For the past 25 years, I've lived here in a very slow lane. I've often written about closing the gate on the outside world so we could remain oblivious to what was happening out there. On our side of the gate every day brought challenges on how to fix the soil, work with compost and think about how many chickens make the ideal flock. We planted fruit, herbs and vegetables, collected eggs and shared what we had with others. We were always less concerned with what was happening 'outside' because on our side of the gate, days were full of interesting and unusual projects and the promise of that continuing tomorrow.
I wrote about feeling safe and secure, of having
time to enjoy what I'm doing and a growing appreciation of being able to learn traditional skills to help me carry out my work here. And sometimes I wrote about the quietness of my home, hearing the neighbourhood sounds, a train in the distance, welcoming migrating birds back each year. It was such a peaceful and enriching life.
My dish cloth and tea towel drawer.
You may be surprised to learn I was quite chaotic when I was younger but over the years I discovered the benefits of being slower and more mindful. I mellowed a lot and relaxed into home life and what it gave me. Eventually, everything flowed and I had time to enjoy the process, ignore what was happening online or on TV and to make plans to live a more traditional and bespoke life. I smiled a lot, especially when I was alone.

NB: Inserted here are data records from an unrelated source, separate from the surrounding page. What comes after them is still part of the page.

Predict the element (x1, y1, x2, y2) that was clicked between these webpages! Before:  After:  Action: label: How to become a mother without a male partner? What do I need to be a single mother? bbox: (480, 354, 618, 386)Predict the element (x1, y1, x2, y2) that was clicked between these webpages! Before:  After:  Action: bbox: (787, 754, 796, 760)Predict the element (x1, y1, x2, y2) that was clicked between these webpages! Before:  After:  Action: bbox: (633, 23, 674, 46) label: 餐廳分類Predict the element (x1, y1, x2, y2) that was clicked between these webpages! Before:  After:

It felt like that existence shattered when Hanno died and I wasn't sure if I would still feel that my home was a safe haven. Last week, I turned that corner. I've been working in my home every day since Hanno died. With no real plan or definite ideas about what the future holds for me, I've been establishing new routines, organising things to suit me and not 'us' and I slowly worked to put life back together, piece by piece. I'm happy to tell you I feel I'm almost there. Of course, there is a deep sadness I feel every day and I doubt that will go but I also feel optimistic, strong and independent.
These pastries are the easiest you'll ever make. I'll show you how in a future post.
And I think that for me, although I had those initial doubts about the veracity of my safe haven, I've proven that home does have the ability to nurture and restore. My home wrapped itself around me well before Hanno died. It welcomed me back every day I visited him and it made me feel comfortable and safe, even with him gone. Over the years I've put a lot into my home. I wanted it to look after us and everyone who visited us and it's safe to say now that it's paid me back for every repair we ever did here, every floor I moped, every toilet I cleaned, every painted wall, solar panel and water tank we added.
Circa 1980s and 90s - a collection of old recipes I'd collected were among the many things that rode out of here in the rubbish bin.
This has been the worst year of my life but I'm pleased to say that even though I'll be 75 years old next April, I feel stronger and more determined than I ever have before. I have plans to paint, write, tend my garden, cook, rest and think out there, on the verandah, with Gracie. I don't know what I'll do tomorrow, but it will be very similar to what I did today because that is what life is all about - rituals, routines and repetition. I'll cook food, make the bed, clean up, make a batch of laundry liquid, put things in place and whether these things are done for necessity or love, it is all a part of homemaking that over the years helped create a safe haven that was here when I needed it most.